Chronic lower GI bleeding (colon, rectum) can also lead to iron deficiency anemia. In this case, the patient will complain of fresh blood in the stools.

Note:The Guiac test is used to determine the presence of blood in the stools.

Menstrual blood loss is another important source of chronic bleeding. Occurrence of menorrhagia (heavy menstrual cycles) and metrorrhagia (frequent menstrual cycles) should always be established in female patients suffering from anemia. Always let the patient know why you need to ask these questions , as they could be embarrassing for the patient.

Iron deficiency anemia affects all age groups. In children, chronic blood loss is frequently due to intestinal parasites.

Iron deficiency causes patients to have abnormal cravings—referred to as pica. Patients crave large quantities of ice, dirt, chalk, or plaster!

Iron deficiency anemia is treated with iron pills containing ferrous sulfate salts. These pills may cause abdominal cramping and dark green coloring of the stools which could be confused with black, tarry stools.

Do not prescribe erythromycin or other Macrolides to patients taking these pills because this class of drugs frequently cause abdominal cramping.
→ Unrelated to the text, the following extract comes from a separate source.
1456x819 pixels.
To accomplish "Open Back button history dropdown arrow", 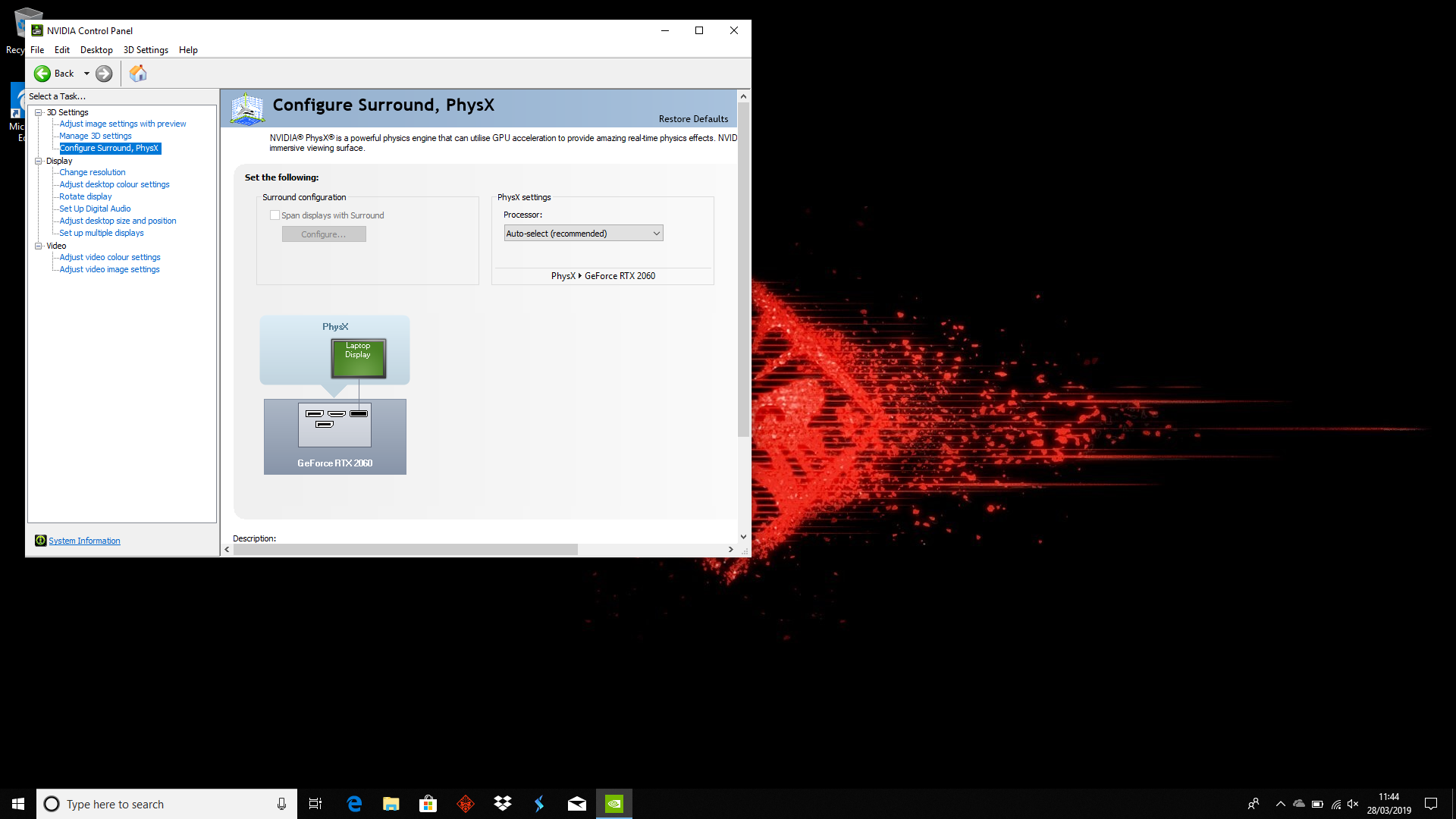I will click(86, 74).
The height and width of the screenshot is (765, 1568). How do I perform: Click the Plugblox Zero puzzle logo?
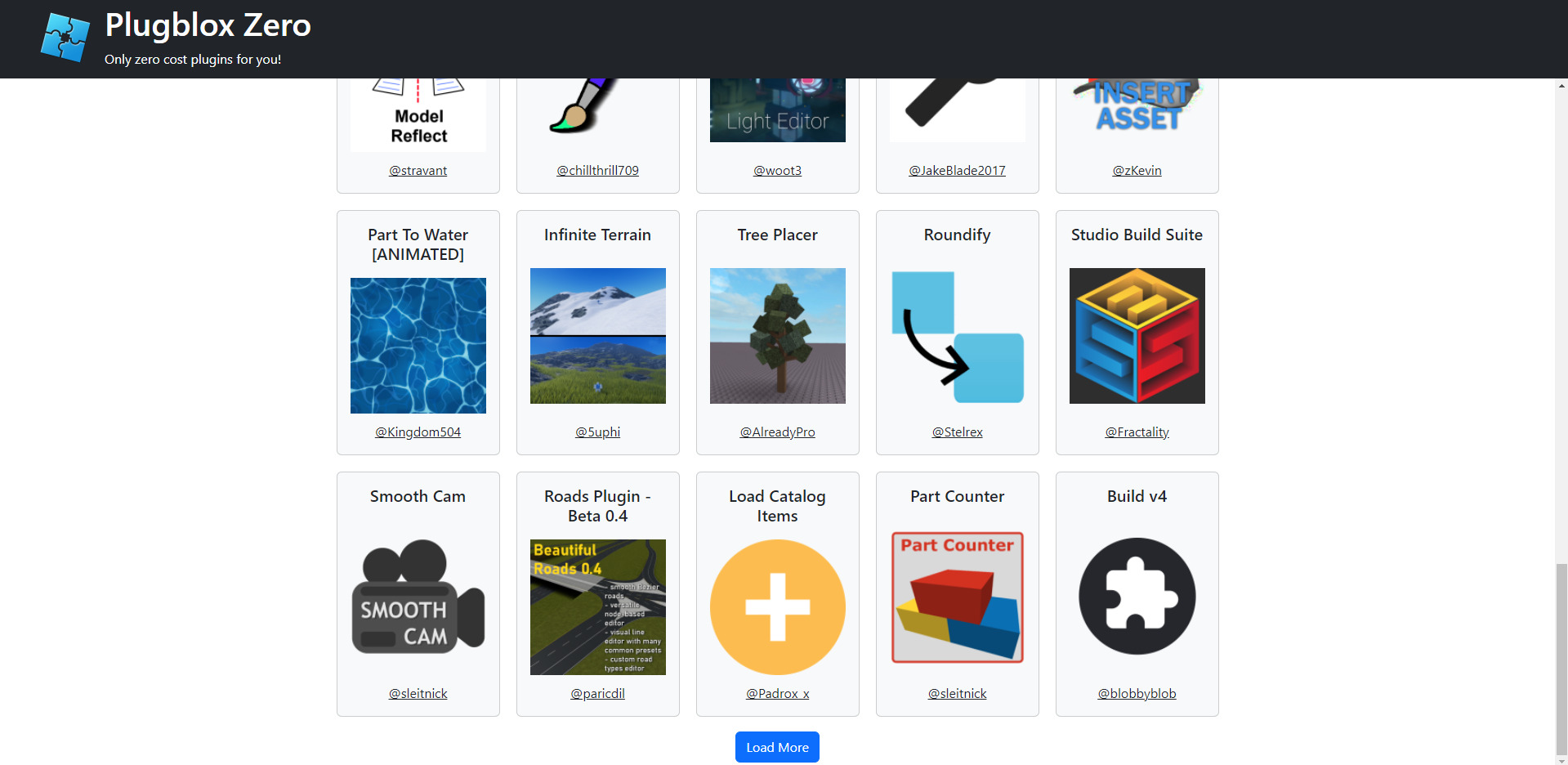coord(65,37)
4.1. Oral Cavity Manifestations

Recurrent aphthous ulcerations and angular cheilitis are common oral manifestations with iron deficiency anemia. Angular cheilitis is cracking at the corners of the mouth. Candidiasis can super infect the angular cheilitis. An anti-fungal cream is usually prescribed to combat the super infection. Laboratory finding: hypochromic, microcytic cells on CBC.

5. B12 Deficiency Anemia

B12 deficiency anemia is frequently seen in older women, around the ages of 55-60. Common initial complaint is a burning tongue. Often at this time the patient may be labeled as being psychosomatic, because no other symptoms or signs may be present.

As the condition progresses, there will be depapilation, microglossia (small tongue), beefy red tongue, angular cheilitis, circumoral and peripheral tingling numbness, difficulty swallowing (dysphagia), painful swallowing (odynophagia).

When the B12 deficiency is due to pernicious anemia the patient will also have HCl (hydrochloric acid) and intrinsic factor secretion levels in the stomach.

Diagnosis is confirmed by checking the serum B12 levels, doing the Schilling’s test and demonstrate a CBC showing an increased MCV and MCH. The Schilling test is performed to evaluate Vitamin B12 absorption.

Intrinsic factor is produced in the stomach and is required for Vitamin B12 absorption. If the intrinsic factor is not made, the body cannot absorb Vitamin B12. Low levels of Vitamin B12 therefore can occur from the lack of intrinsic factor and this can be due to:

  • Pernicious anemia gastrectomy (partial removal of stomach)
  • Inadequate absorption due to bowel disease
  • Bacterial overgrowth in the intestine
  • Pancreatic insufficiency or certain medications.

The Schilling test is most commonly used to evaluate patients for pernicious anemia. Vitamin B12 deficiency is treated by injecting B12 in the gluteal muscles once or twice a month.

6. Folate Deficiency Anemia

Symptoms, signs and laboratory findings are similar to B12 deficiency anemia. This type of anemia can occur at any age. Commonly seen in alcoholics, patients receiving cancer medications or patients taking Phenytoin Sodium for Grand Mal seizures.

The deficiency is with folic acid and folate pills are given PO (by mouth) to alleviate this anemia.

7. Aplastic Anemia

This type of anemia occurs with depression of the bone marrow and subsequent underproduction of WBC’s, RBC’s, and platelets. This underproduction noted on the CBC is called pancytopenia. The MCV and MCH are normal, and this is referred to as a normocytic, normochromic anemia. Higher incidence of infection, tissue hypoxia, and bleeding often occur in this state of pancytopenia.

8. Dental Treatment of Anemic Patients

When treating anemic patients in the dental setting, avoid sedation with Diazepam as it depresses the respiratory center. Do not use aspirin or NSAIDs as they promote bleeding. If taken on a chronic basis, aspirin, NSAID’s, and corticosteroids can erode the gastric mucosal lining and cause chronic GI bleeding. Ask anemic patients whether they are taking these medications. We only prescribe Acetaminophen to anemic patients.

Note: Acetaminophen is contraindicated in G6PD patients as it is an oxidant.